## Text
= = = = =

Indeed, the AFm training included most of the structures in the DB5 benchmark for its training as many structures (either unbound or bound) were deposited before the training cut-off period. One of the challenges of estimating this bias is the availability of new structures - both bound and unbound deposited after the training cut-off. Estimating the extent of training bias is therefore conditional on these factors and difficult. A few studies have attempted to address this bias (Yin et al, 2022, https://doi.org/10.1002/pro.4379).

In our study, we assess this bias by comparing the AFm structures to the bound and unbound forms and calculating their Ca RMSDs and TM-scores (new addition). We now elaborate in the Results:Dataset curation section and we have added a figure comparing the TM-scores in the supplement.

We added a clarifying text and a note about the TM-score calculation in the manuscript as follows:

“Since most of the benchmark targets in DB5.5 were included in AlphaFold training, there would be training bias associated with their predictions (i.e. our measured success rates are an upper bound).”

“We also calculated the TM-scores of the AFm predicted complex structures with respect to the bound and the unbound crystal structures (Supplementary Figure S2). As TM-scores reflect a global comparison between structures and are less sensitive to local structural deviations, no strong conclusions could be derived. This is in agreement with our intuition that since both unbound and bound states of proteins will share a similar fold, and AlphaFold can predict structures with high TM-scores in most cases, gauging the conformational deviations with TM-scores would be inconclusive.”

= = = = =

## Exercise data

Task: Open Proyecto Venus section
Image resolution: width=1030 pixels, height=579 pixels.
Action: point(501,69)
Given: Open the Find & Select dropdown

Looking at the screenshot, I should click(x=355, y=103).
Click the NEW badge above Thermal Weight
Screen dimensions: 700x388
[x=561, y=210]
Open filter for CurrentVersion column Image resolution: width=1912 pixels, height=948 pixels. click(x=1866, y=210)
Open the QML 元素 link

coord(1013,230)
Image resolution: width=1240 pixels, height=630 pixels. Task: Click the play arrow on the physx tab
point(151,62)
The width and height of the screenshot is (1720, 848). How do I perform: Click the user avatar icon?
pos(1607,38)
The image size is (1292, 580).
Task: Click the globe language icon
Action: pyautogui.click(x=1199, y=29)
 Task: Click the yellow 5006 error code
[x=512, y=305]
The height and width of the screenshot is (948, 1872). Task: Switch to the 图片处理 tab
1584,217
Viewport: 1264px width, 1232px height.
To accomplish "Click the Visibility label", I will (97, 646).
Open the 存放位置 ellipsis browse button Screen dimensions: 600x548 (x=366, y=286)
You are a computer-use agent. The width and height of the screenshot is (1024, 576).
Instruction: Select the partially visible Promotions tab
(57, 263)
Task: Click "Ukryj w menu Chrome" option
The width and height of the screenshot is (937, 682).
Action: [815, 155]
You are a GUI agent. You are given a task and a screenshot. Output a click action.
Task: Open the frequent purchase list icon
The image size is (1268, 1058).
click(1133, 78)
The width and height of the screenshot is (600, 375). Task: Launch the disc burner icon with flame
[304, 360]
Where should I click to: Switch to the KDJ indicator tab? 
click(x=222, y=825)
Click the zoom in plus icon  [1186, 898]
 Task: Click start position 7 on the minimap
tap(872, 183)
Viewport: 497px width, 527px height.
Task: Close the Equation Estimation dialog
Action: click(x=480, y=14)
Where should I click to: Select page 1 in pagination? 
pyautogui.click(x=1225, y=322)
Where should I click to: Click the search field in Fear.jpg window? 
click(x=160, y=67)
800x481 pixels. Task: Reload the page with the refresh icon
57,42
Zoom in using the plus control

= = = = =

## Questions on the material
- A) Summarize the text on AlphaFold training bias in two sentences.
- B) Continue the text on AlphaFold training bias from its final sentence.
The rows play no part in what follows.

## Response list
- A) Most structures in the DB5 benchmark were deposited before the AFm training cut-off, so the predictions carry a training bias that is difficult to estimate because few new bound and unbound structures were deposited afterward. The authors assess this bias by comparing AFm structures to the bound and unbound forms with Ca RMSDs and TM-scores, and they report that TM-scores, being global and less sensitive to local deviations, allowed no strong conclusions.

- B)
(2) For the CASP15 targets where this bias is absent, the presentation was very brief. In particular, it would be interesting to see how AFm helped with the docking. The authors may even want to do a direct comparison with docking results without the help of AFm.

Unfortunately since this was a CASP-CAPRI round, the structure of the unbound Antigen or the nanobodies was unavailable. Thus we cannot perform a comparison without using AF2 at all since we need a structure prediction tool to produce the unbound nanobody and the nanobody-antigen complex template structure to dock. This has been clarified in the main text for better understanding for the readers.

“Since the nanobody-antigen complexes were CASP targets, we did not have unbound structures, rather only the sequences of individual chains. Therefore, for each target, we employed the AlphaRED strategy as described in Fig 7.”

Reviewer #1 (Recommendations For The Authors):

For suggestions for major improvements, see comments under weaknesses. One additional suggestion: the authors found that pLLDT is predictive of flexible residues. Can they try to find AFm features that are predictive of the interface site? Such information may guide their docking to a local site.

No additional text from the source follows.